Skip to content

[7/n] track all endpoints from which a schema is accessible, not just the first#19

Open
sunshowers wants to merge 1 commit intosunshowers/spr/main.7n-track-all-endpoints-from-which-a-schema-is-accessible-not-just-the-firstfrom
sunshowers/spr/7n-track-all-endpoints-from-which-a-schema-is-accessible-not-just-the-first
Open

[7/n] track all endpoints from which a schema is accessible, not just the first#19
sunshowers wants to merge 1 commit intosunshowers/spr/main.7n-track-all-endpoints-from-which-a-schema-is-accessible-not-just-the-firstfrom
sunshowers/spr/7n-track-all-endpoints-from-which-a-schema-is-accessible-not-just-the-first

Conversation

@sunshowers
Copy link
Copy Markdown
Contributor

@sunshowers sunshowers commented Feb 6, 2026

Currently, we memoize schema comparisons via the visited set. That means that only the first endpoint from which a type is accessible is recorded and returned.
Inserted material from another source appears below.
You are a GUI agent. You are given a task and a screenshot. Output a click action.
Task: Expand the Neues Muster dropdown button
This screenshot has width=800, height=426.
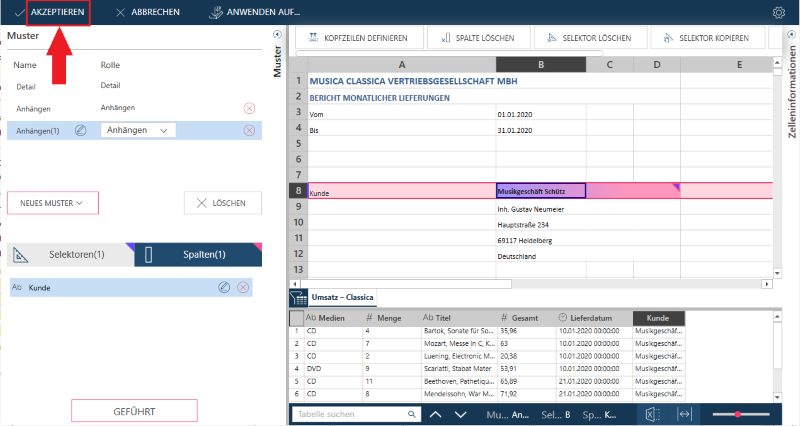tap(53, 203)
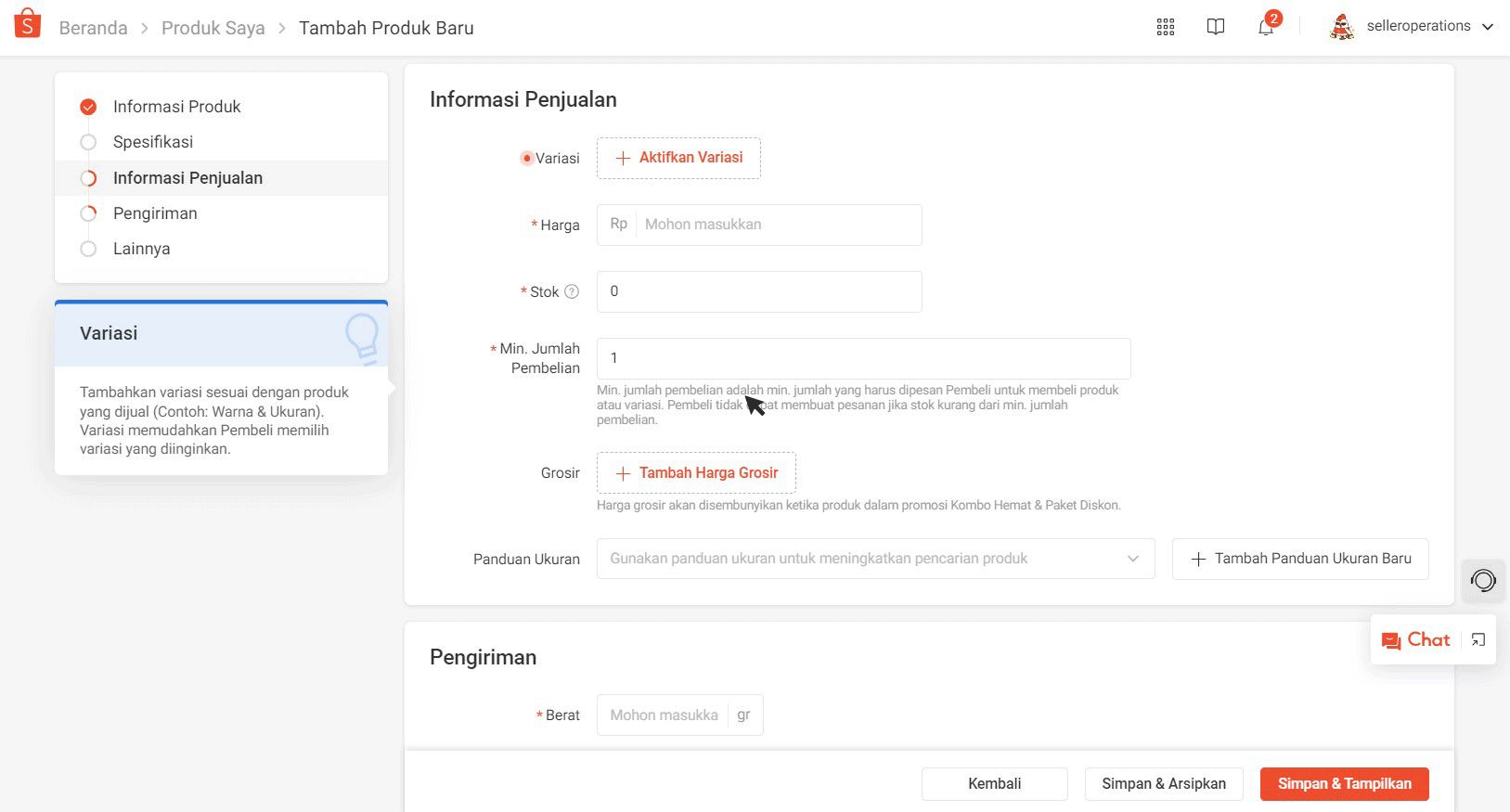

Introduce a change to track all paths from which a schema is accessible. This is a major change with several components:

  • Restructure Change into Change, ChangePath, and ChangeInfo. A Change now groups all differences within a single component or endpoint: paths lists every route through which the component was reached, and changes lists the individual differences found within it. Previously each Change carried a single path pair and a single difference.
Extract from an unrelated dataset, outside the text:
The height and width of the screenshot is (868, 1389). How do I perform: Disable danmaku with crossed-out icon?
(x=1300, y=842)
  • Introduce BasePath, ChangeKey, and ChangeRecord in Compare. The visited map remains keyed on full paths (memoizing individual node comparisons), while the new records map is keyed on base paths (grouping changes by owning component). Multiple visited entries feed into a single records entry. The rationale for this dual-keying strategy is documented on the Compare struct.
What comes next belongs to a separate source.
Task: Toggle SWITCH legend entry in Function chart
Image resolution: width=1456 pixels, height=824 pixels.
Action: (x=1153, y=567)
  • Add base_len tracking to EndpointPath and RefTargetPath. These types can now report their base path (the component or endpoint root) separately from appended segments, enabling the base-path grouping above. JsonPathStack gains corresponding base_and_subpath(), without_subpath(), and endpoint_base() accessors.

  • The meat of the change: add record_path to capture access paths on memoization cache hits. When visited short-circuits a schema comparison, the first visit's changes are already recorded, but the later access path is not. record_path ensures all routes to a schema appear in the final Change, even when the comparison itself is skipped.

Created using spr 1.3.6-beta.1
Comment on lines +70 to +82
ChangePath {
old: [
"#/components/schemas/SubType",
"#/components/schemas/GreetingResponse/properties/via_anyof/0/$ref",
"#/paths/~1hello~1{name}/get/responses/200/content/application~1json/schema/$ref",
],
new: [
"#/components/schemas/SubType",
"#/components/schemas/GreetingResponse/properties/via_anyof/0/$ref",
"#/paths/~1hello~1{name}/get/responses/200/content/application~1json/schema/$ref",
],
comparison: Output,
},
Copy link
Copy Markdown
Contributor Author

Choose a reason for hiding this comment

The reason will be displayed to describe this comment to others. Learn more.

All paths get reported here now -- this is the key change.

@ahl
Copy link
Copy Markdown
Collaborator

ahl commented May 2, 2026

Introduce a change to track all paths from which a schema is accessible

Tracking the first was an intentional change for simplicity; what's the benefit of tracking all paths? Do you have an example in mind where one might encounter this or a workflow that's improved?

@sunshowers
Copy link
Copy Markdown
Contributor Author

Tracking the first was an intentional change for simplicity; what's the benefit of tracking all paths? Do you have an example in mind where one might encounter this or a workflow that's improved?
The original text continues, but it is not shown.